The land was his by the way of a will. It was all that he had; the land, the trees, and the artifacts that had been collected by himself and descendants and thought of as a kind of pension. A menagerie of obsessions that decorated the acreage and cluttered the halls of the home where he was raised and now just fodder of ever lessening value.

He locked the doors of the car, coughed till his lungs restricted, choked and rolled the windows tight. He’d been offered great sums of money from the advancing population. Time and again they came with their check books, blue prints and plans for development. He turned them away.

He felt the heat and heard the cracking of fallen timber in the smoke and flames outside. He’d been ordered to evacuate. He’d been given orders over the years on other things too and ignored them as well. It was his land and he’d do as he pleased.

He heard the sound of the tires on the car exploding, one by one and smelled the stench of burning rubber and wires. He had no wife or children to speak of, or would speak of him and he kept to himself, his junk and integrity.

He removed his fingers from the steering wheel and with it came strings of plastic and flesh. They said the fire was coming his way and he thought if it did, it would be his to own as well.

Friday, June 15, 2012

Garden Party

Well the time has come again, and it comes more often than every five years, but those little timely reminders of how old I'm getting are coming at me from friends and barely friends from the shadowed misty past that yet another class reunion as at hand. Thirty years...shit.

I've never gone to one, not one and it isn't because I don't think I'd enjoy it, I'm sure I would. I just don't quit have the desire to drive 4 hours and talk about schools days, most of which I skipped or was too fuckin stoned to know that I was there anyway.

There's even been suggestions that I read from one my books. Right, like that'll entice me. No way could I compete with REO Speedwagon, Journey ballads and the class dorks' new Russian wife he just bought. No way, nor would I wanna try.

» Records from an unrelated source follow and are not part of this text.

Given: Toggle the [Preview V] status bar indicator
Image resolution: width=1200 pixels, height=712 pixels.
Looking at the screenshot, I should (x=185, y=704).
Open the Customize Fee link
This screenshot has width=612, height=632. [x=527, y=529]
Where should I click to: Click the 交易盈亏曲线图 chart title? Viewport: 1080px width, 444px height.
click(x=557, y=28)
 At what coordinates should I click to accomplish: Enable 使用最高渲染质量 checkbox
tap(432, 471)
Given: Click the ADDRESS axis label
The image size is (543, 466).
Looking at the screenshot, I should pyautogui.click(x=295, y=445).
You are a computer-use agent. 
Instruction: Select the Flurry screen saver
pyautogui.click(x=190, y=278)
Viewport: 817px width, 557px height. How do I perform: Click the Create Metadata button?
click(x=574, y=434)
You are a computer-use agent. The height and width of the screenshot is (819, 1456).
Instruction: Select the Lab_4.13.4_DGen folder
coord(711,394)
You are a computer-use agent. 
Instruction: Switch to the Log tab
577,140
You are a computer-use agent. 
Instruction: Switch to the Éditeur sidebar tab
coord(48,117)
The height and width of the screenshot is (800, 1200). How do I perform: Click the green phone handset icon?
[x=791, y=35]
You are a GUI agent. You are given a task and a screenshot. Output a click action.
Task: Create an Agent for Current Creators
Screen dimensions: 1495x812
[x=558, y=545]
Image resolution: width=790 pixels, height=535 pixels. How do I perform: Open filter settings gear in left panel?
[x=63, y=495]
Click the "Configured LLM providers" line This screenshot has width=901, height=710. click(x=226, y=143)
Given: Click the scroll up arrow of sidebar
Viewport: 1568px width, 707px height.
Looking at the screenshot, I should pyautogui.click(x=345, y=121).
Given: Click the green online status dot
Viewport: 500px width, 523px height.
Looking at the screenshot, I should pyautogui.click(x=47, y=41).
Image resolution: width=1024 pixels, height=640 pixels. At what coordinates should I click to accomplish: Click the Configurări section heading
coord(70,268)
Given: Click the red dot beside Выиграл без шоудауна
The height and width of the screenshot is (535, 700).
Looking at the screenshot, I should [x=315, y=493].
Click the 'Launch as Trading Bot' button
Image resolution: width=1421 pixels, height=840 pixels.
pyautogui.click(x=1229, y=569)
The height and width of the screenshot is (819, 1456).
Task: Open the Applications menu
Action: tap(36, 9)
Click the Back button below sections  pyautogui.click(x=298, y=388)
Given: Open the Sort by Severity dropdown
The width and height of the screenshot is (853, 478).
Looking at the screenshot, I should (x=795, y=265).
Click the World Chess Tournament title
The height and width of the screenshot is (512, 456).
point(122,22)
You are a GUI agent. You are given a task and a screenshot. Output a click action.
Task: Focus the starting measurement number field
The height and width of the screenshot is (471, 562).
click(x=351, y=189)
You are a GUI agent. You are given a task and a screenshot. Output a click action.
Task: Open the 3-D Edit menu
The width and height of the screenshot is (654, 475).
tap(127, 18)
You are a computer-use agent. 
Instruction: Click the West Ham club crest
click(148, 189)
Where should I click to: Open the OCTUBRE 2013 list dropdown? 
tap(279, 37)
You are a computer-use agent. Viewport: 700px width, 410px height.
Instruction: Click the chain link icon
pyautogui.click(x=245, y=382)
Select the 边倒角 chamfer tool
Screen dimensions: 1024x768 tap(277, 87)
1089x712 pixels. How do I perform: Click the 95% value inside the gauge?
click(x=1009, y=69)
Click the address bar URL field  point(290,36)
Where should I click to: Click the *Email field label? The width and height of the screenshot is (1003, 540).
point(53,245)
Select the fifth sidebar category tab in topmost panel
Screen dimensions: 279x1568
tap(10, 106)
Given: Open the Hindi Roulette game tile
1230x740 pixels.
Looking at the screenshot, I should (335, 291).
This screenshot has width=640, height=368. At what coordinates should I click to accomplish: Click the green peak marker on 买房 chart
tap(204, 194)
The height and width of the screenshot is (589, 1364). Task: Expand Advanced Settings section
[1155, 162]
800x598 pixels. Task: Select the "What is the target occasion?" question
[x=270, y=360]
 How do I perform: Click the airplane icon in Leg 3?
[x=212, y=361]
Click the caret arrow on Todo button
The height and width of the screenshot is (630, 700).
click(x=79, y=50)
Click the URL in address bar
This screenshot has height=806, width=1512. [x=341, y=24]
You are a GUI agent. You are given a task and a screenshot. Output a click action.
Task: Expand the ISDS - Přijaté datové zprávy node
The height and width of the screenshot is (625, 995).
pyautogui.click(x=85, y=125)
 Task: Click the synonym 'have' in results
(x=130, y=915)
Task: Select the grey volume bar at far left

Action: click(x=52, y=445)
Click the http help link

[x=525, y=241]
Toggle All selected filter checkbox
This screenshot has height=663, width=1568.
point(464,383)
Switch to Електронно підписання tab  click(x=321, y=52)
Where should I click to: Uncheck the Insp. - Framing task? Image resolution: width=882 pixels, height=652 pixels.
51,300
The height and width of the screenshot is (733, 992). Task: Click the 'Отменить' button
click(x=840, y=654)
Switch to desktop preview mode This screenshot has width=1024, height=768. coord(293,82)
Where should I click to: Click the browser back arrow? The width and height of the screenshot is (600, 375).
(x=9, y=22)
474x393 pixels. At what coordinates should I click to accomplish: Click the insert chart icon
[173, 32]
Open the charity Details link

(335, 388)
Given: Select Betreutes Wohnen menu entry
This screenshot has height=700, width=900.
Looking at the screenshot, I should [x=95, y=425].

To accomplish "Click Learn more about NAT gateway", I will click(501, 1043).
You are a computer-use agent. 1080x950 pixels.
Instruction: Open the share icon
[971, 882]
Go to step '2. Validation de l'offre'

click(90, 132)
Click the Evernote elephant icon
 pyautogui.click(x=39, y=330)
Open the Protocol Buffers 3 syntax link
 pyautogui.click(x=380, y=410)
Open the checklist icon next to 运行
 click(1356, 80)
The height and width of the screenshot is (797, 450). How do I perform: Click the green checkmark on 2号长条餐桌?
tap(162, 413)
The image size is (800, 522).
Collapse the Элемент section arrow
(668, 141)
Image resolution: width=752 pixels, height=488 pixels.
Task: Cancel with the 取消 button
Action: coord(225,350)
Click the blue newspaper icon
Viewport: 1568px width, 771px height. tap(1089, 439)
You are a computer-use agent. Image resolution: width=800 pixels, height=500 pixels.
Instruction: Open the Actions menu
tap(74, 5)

Don't get me wrong, there are people that I'd love to see again and share a laugh with, most of which I'm still friends with and chat with often now thanks to social media. I'm talking to friends I thought I'd never see again. Pretty cool.

My wife says I lack sentiment. I deny this observation because I do reflect often on those tender years of growing, learning, good times and bad. But I'll admit I spend a lot more time thinking of the future that I do the past.

Nostalgia's great and healthy in small doses. The Human spirit, for some reason and to a great extent is powered by nostalgia. I don't know why, but people always have the notion that the past is the place of better times. "Good ole days" they say. And some of them were and some of them were not.

She says, my wife, "There's not a nostalgic bone in your body." Again, not true. I don't know if nostalgic is the right word, but I remember as I write this, hay rides being pulled far to fast by a 4x4 in the cool autumn nights down gravel roads and across the county. Keggers around a bon fire, drinking till dawn, skipping school and bumper skiing. One time when three of us almost drowned in Lake Wilderness by tipping a canoe in April. That was but one very close call, very close. And certain faces that did not survive those years and risky activities.

I'd love to do it all over again, I would, but its already been done, so, to quote Jack Sparrow, 'bring me that horizon.'

Now days when I see or hear the word, reunion, strangely enough what pops into my brain is the Rick Nelson song, Garden Party, and the line in particular, 'if yer gonna play a garden party, I wish you a lot a luck, but if memories were all sang. I'd rather drive a truck.'
So to all of you from 82, who are still truckin, I can't think of anybody else I would have rather shared it with. You guys are all aces in my book. And from this days perspective I wish ya a lotta luck, love, happiness and good fortune and if our paths meet again I hope that it be like accidental ships in the night and in some far away point on the globe, because those encounters make for the best reunions.

Have a great time and raise a glass for me, I'm fine and still suckin air. I'll be thinking of you as I do more than you know.